[Dataset records]
※

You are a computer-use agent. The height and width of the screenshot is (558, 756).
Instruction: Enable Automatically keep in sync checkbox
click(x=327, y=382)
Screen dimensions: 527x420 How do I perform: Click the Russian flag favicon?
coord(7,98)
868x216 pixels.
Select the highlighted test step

※

Instructions to follow — Transcribe each record above exactly. Skip none.

Result of this exercise —
You are a computer-use agent. The height and width of the screenshot is (558, 756).
Instruction: Enable Automatically keep in sync checkbox
click(x=327, y=382)
Screen dimensions: 527x420 How do I perform: Click the Russian flag favicon?
coord(7,98)
868x216 pixels.
Select the highlighted test step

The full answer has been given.